“Like a Turbo on Pure Business Logic,” When IFS Goes AI

The cloud drives ERP developer IFS' BUSINESS SUCCESS - and now they are also targeting AI. Meet managing director IFS Nordics, ANN-KRISTIN SANDER, senior VP of R&D, MARTIN GUNNARSSON, and CTO, DAN MATTHEWS. The most central themes in the development of business and technology systems today are about AI, automation, migration to the cloud and sustainability. Every developer with strong winning instincts tops the agenda with these areas at a time when the possibilities of technology are literally exploding. The development suits some better, others not quite as well, but for IFS it fits like a glove, stated the head of the company's Nordic operations, Ann-Kristin Sander, during the recent user event in Copenhagen.
In front of more than 400 enthusiastic participants, she pointed partly to the technology development in AI as a value creator that customers are now ready to put into action, partly to an innovative business which–with IFS Cloud as a locomotive–made the company a sustainable growth machine. Six years in a row, it has shown double-digit growth numbers and like onions on the salmon: "the recent first quarter of 2024 was the best in the company's history," said Sander in reference to the financial performance of this now billion-dollar company.
The technology then? The cloud in all its glory, but not surprisingly, it was the AI development that was the big number during the event. IFS Cloud was of course also a focus, but it is established and doing well. About a third of the Nordic customers are live/in the process of implementing IFS Cloud, so there is still a journey to make, but most of the IFS customers are on their way in one way or another, notes the Nordic base.
With AI it's a little different, the potential is huge, but the customer journey is in its infancy.

- **Work to do**
Could you copy everything in the IFS article from "In front of" down to "now billion-dollar company.", swapping "locomotive" for "engine"?

- **Collected data**
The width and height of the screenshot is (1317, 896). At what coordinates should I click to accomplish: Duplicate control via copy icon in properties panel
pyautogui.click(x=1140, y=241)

- **Output of the exercise**
In front of more than 400 enthusiastic participants, she pointed partly to the technology development in AI as a value creator that customers are now ready to put into action, partly to an innovative business which–with IFS Cloud as a engine–made the company a sustainable growth machine. Six years in a row, it has shown double-digit growth numbers and like onions on the salmon: "the recent first quarter of 2024 was the best in the company's history," said Sander in reference to the financial performance of this now billion-dollar company.